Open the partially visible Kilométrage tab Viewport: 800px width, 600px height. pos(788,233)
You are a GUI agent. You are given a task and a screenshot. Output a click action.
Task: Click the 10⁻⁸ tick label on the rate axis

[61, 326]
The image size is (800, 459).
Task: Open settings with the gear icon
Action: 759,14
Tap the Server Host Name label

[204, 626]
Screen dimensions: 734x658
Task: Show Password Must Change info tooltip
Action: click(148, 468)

WHAT IS BEING ASKED: The records shown above are to be copied exactly, every one of them.

RESULT FOR THIS EXERCISE:
Open the partially visible Kilométrage tab Viewport: 800px width, 600px height. pos(788,233)
You are a GUI agent. You are given a task and a screenshot. Output a click action.
Task: Click the 10⁻⁸ tick label on the rate axis

[61, 326]
The image size is (800, 459).
Task: Open settings with the gear icon
Action: 759,14
Tap the Server Host Name label

[204, 626]
Screen dimensions: 734x658
Task: Show Password Must Change info tooltip
Action: click(148, 468)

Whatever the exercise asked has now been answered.